Foto: Julia Hoppen

Nadine Zins: „Ich will keine Revolution starten, sondern einfach fair sein“

Aus Prinzip übertarifliche Löhne: Das hat sich Friseurmeisterin Nadine Zins auf die Fahne geschrieben, als sie ihren eigenen Salon eröffnete. Denn es ist eben nicht in Stein gemeißelt, dass Friseure und Friseurinnen schlecht verdienen müssen.

 

Mit der Zeit kam der Idealismus

Eine Chefin, die sich zu Beginn ihrer Selbstständigkeit selbst kein fixes Gehalt auszahlt um ihre
Mitarbeiter einen fairen Lohn geben zu können?
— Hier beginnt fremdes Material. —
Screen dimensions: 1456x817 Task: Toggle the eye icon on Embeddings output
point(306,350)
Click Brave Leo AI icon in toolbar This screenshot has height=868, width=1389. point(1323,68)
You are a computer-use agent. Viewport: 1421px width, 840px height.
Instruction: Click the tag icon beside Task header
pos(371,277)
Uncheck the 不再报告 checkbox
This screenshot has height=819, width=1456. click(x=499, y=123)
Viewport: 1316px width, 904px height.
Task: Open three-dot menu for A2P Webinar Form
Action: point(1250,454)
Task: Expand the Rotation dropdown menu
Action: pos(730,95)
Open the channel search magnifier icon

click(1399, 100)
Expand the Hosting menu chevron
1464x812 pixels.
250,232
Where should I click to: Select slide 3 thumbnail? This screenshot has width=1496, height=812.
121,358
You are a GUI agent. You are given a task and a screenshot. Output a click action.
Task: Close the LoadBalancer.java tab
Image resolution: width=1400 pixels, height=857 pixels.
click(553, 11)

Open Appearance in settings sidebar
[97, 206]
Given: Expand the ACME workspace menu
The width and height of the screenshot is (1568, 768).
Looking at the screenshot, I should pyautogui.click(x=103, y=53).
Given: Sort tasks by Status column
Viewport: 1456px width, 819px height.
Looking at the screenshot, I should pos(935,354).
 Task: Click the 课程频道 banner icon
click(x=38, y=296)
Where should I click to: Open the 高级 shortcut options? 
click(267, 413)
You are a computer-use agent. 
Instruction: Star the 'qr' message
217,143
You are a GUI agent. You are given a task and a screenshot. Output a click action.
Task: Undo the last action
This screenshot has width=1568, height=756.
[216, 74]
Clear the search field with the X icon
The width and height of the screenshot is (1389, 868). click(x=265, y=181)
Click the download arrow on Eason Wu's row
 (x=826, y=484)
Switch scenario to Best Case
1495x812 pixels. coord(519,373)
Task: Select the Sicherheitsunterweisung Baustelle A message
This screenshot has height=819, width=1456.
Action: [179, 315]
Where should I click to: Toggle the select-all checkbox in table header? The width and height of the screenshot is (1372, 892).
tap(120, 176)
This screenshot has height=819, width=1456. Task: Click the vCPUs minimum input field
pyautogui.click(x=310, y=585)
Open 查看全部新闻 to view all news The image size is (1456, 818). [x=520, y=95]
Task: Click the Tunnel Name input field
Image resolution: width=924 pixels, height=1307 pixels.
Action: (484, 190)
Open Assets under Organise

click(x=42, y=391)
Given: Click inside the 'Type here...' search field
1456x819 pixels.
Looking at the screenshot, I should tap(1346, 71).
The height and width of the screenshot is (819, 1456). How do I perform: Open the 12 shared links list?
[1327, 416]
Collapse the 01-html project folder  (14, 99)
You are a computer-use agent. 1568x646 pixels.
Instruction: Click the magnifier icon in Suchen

Da steigt das Lohnbüro
natürlich auf’s Dach. Aber das ist kein Grund für Nadine Zins, das nicht zu tun. Warum? Weil sie am eigenen
Leib erfahren hat, wie es sich anfühlt, wenn man sich als Friseurin tagtäglich
abrackert, nur um am Ende mit ein paar Groschen auf dem Konto dazustehen – und
damit der Arbeitsarmut entgegen arbeitet.

Also eröffnete sie ihren eigenen Salon „Zins“ in Berlin
Neukölln und beschloss, einige Dinge anders zu machen als sie es von ihren
ehemaligen Arbeitgebern kennt. Dabei will sie aber keine Revolution starten, wie sie sagt, sondern
einfach fair sein. Wie das alles kam und was genau bei ihr anders läuft, hat
sie uns erzählt.

Nadine, du hast im vergangenen Jahr deinen eigenen Salon
eröffnet, weil du vieles anders machen wolltest, als du es aus der Branche
kennst. Welche Dinge waren das im
Wesentlichen?

„Das fing im Kleinen an und wurde dann mit der Zeit immer
mehr. Zu Beginn war ich ja alleine im Laden, aber ich habe mir gesagt: Sobald
ich jemanden einstelle, will ich auch einen gerechten Lohn zahlen und versuchen,
die Arbeitsbedingungen so stressfrei wie möglich zu gestalten.“

Was heißt denn in diesem Fall gerechter Lohn? Und wieso kannst du dir das
leisten und die anderen nicht?

„Ich zahle übertariflich, fast das Doppelte. Ich will, dass
meine Mitarbeiter mit einem Anfangsgehalt von 15 Euro die Stunde rauskommen. Da
hat mein Lohnbüro natürlich die Hände über dem Kopf zusammenschlagen und
gesagt: ,Das kannst du dir am Anfang gar nicht leisten!‘ Aber ich finde das
wichtig. Wie ich mir das leisten kann? Ich denke einfach nicht so profitorientiert,
wie das andere tun. Mir ist es wichtig, dass ich etwas investieren und die Kosten
decken kann, und dass ich selbst über die Runden komme – aber einen festen Lohn zahle
ich mir gerade nicht aus.“

Wie stellst du denn sicher, dass das irgendwann auch für
dich wirtschaftlich rentabel wird?

„Ich befinde mich noch in der Anfangsphase meiner
Selbstständigkeit. Aber es zeichnet sich jetzt schon ab, dass ich bald sehr
viel besser dastehen werde. Das hat natürlich auch damit zu tun, wie man
grundsätzlich mit dem vorhandenen Geld umgeht und ob man gut haushaltet. Das tue ich
– und trotzdem können wir mit hochwertigen Produkten arbeiten, ohne dass die
Löhne in Gefahr sind. In vielen Salons geht die Wirtschaftlichkeit alleine über
die Gehälter, Preise für Haarschnitte, sieht man kaum steigen. Eine Friseurin
mit Tarifvertrag bekommt dann rund 1.200 Euro – und das ist für die Branche
schon gut.“

Eine Friseurin? Was bekommen denn die Männer?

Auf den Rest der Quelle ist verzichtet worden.